* [Work instruction]: Pictures in the records are to be excluded from an otherwise exact copy.

━━━ Data provided

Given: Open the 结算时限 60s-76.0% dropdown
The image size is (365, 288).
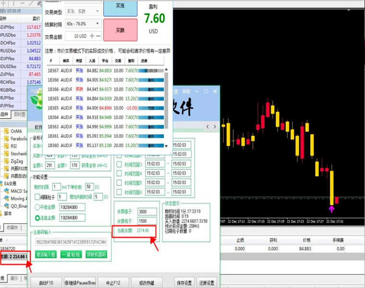Looking at the screenshot, I should pyautogui.click(x=84, y=24).
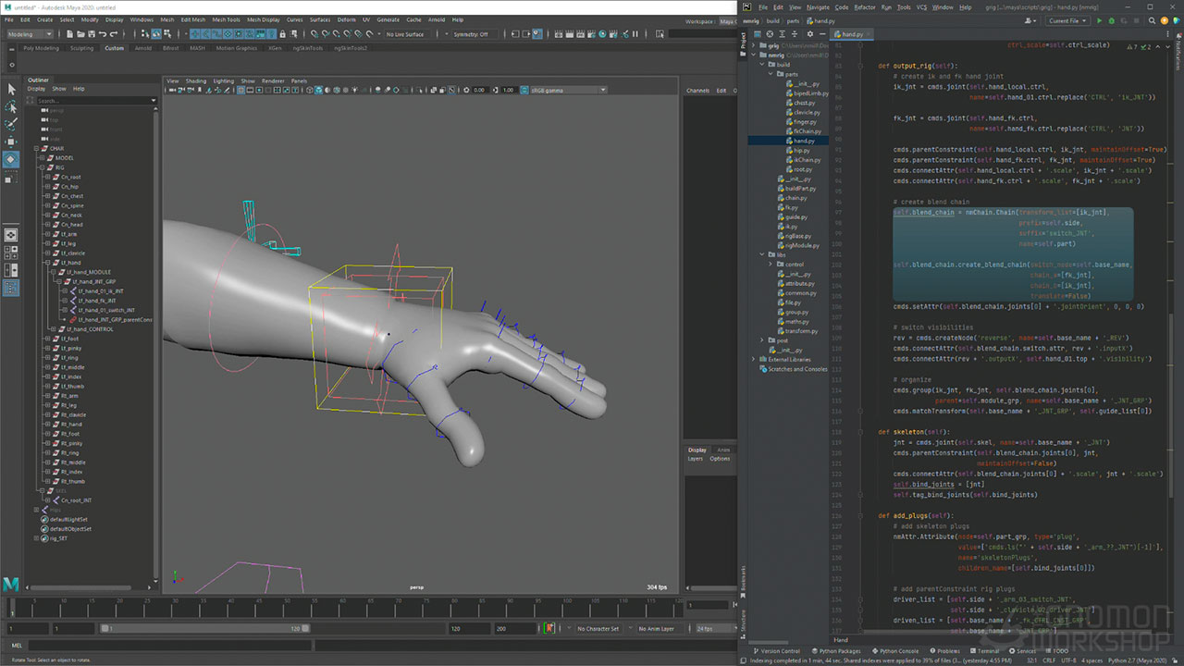
Task: Open the Modeling menu set dropdown
Action: tap(31, 34)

━━━━━━

* [Exercise output]:
Given: Open the 结算时限 60s-76.0% dropdown
The image size is (365, 288).
Looking at the screenshot, I should pyautogui.click(x=84, y=24).
Task: Open the Modeling menu set dropdown
Action: tap(31, 34)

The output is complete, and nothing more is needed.